**Exercise details**. The printed result should hold only the lines from the opening of the data through the line bearing "The width and height of the screenshot is (599, 747).", exactly as given and without pictures.

Screenshot grounding data
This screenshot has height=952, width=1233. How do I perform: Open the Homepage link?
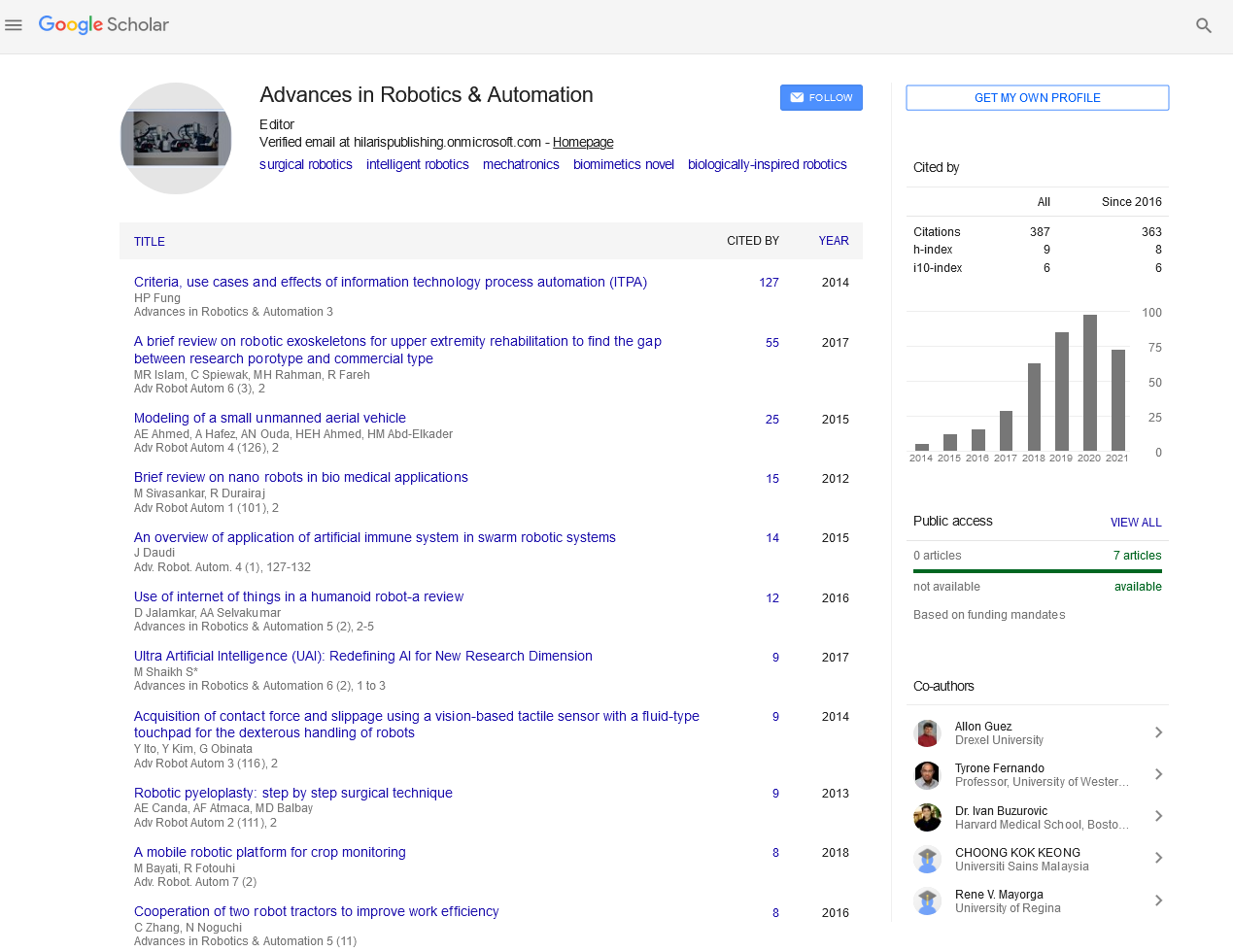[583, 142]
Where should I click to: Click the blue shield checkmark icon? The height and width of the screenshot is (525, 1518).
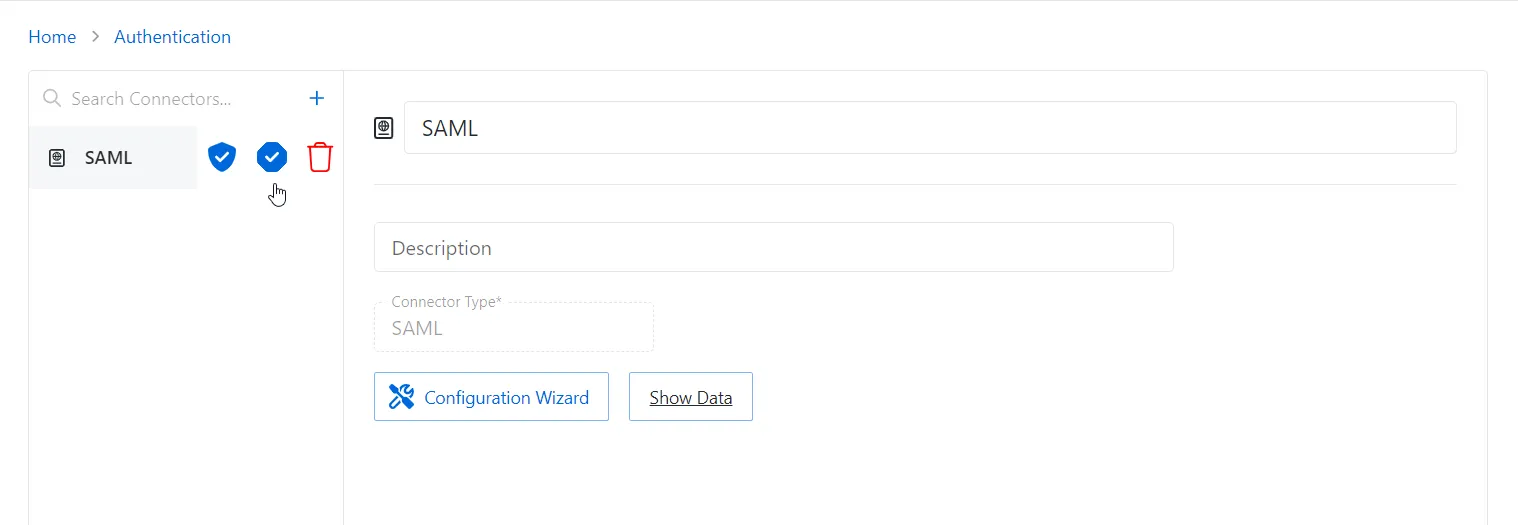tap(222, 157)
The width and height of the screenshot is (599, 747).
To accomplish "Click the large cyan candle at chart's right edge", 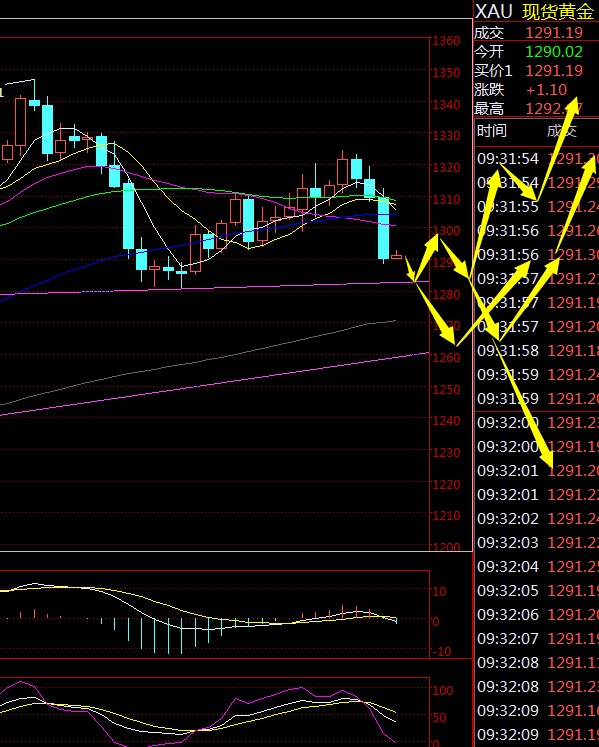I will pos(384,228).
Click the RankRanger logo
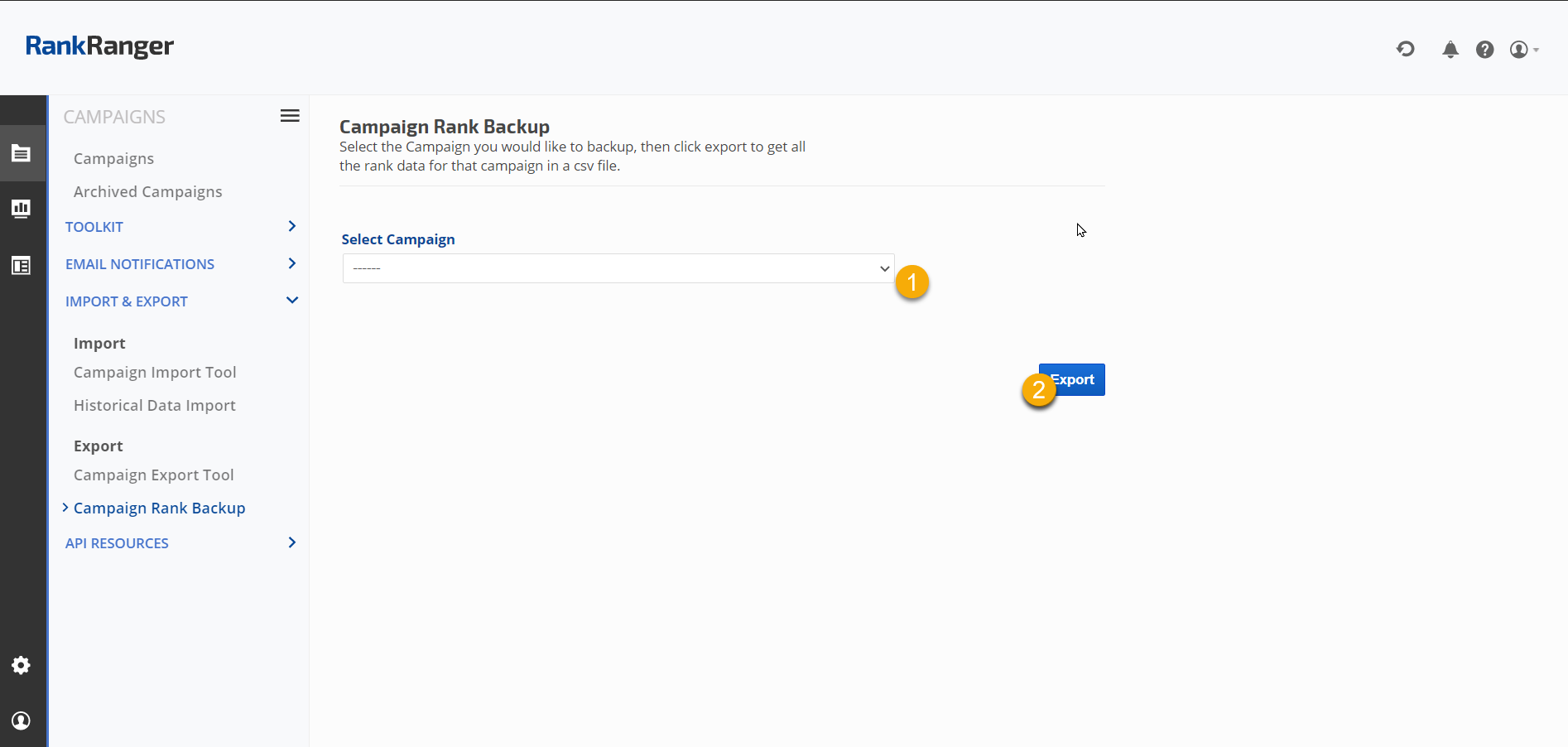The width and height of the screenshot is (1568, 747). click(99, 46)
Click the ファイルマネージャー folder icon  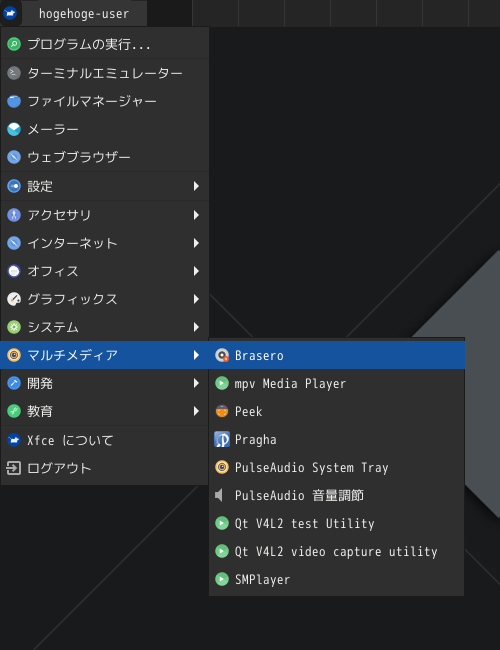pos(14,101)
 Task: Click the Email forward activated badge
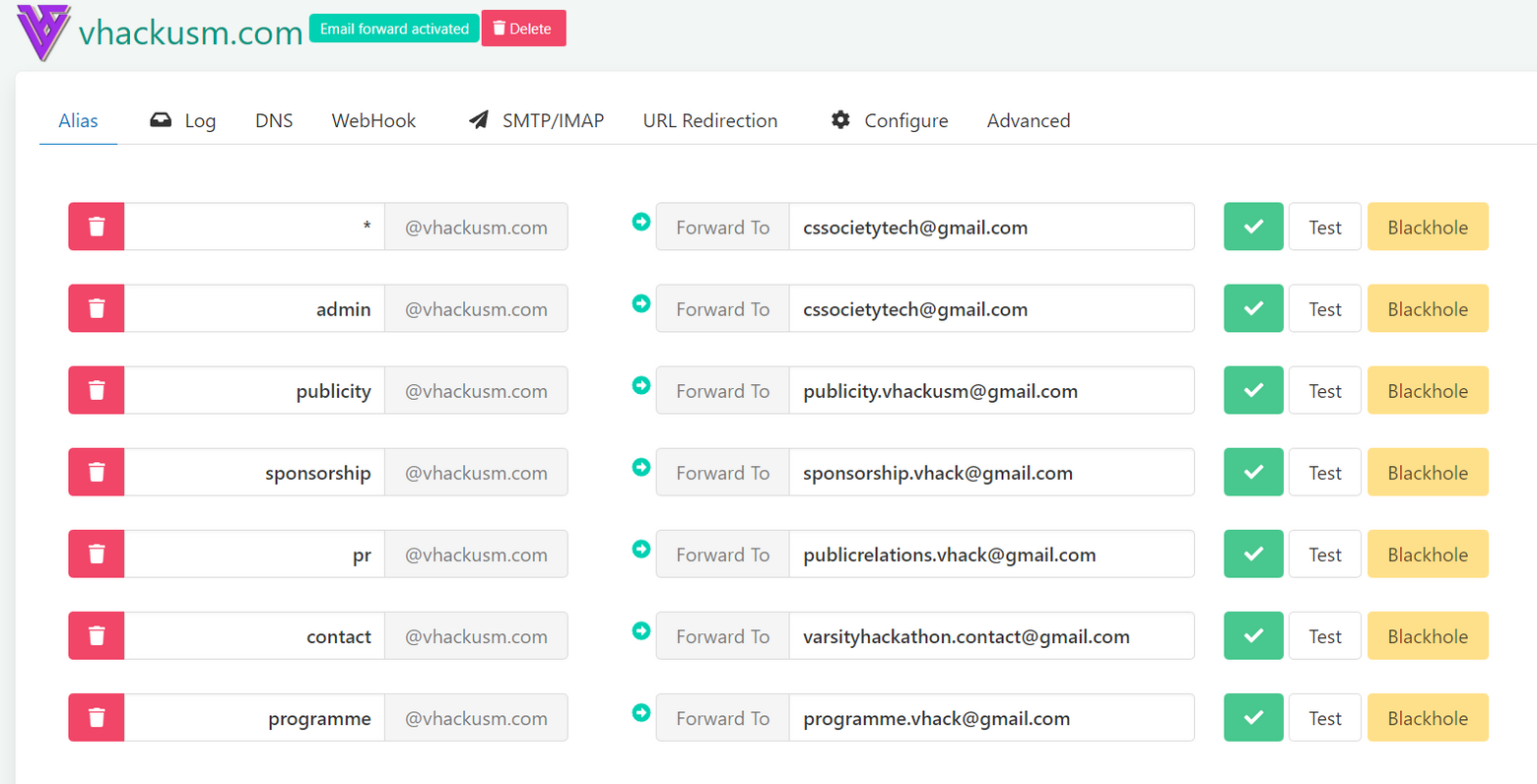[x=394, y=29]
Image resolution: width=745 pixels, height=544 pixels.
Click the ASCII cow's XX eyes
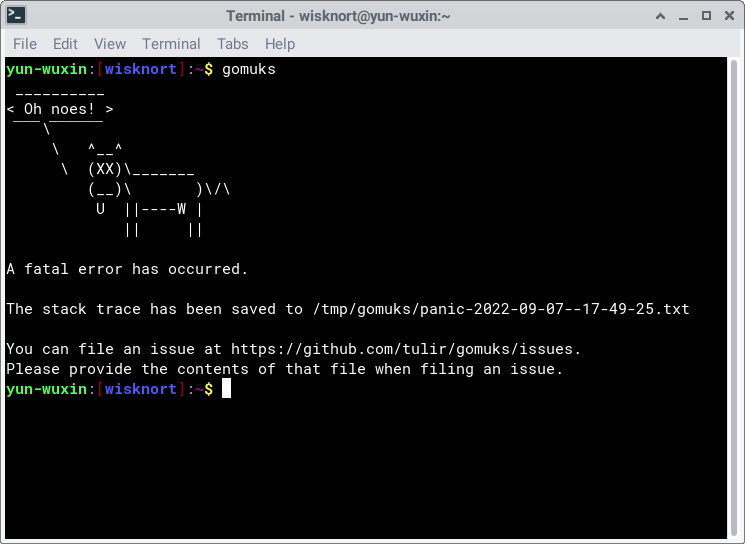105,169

**Exercise solution**.
This screenshot has height=952, width=1233. How do I perform: Open the Homepage link?
[583, 142]
Where should I click to: Click the blue shield checkmark icon? The height and width of the screenshot is (525, 1518).
tap(222, 157)
The width and height of the screenshot is (599, 747).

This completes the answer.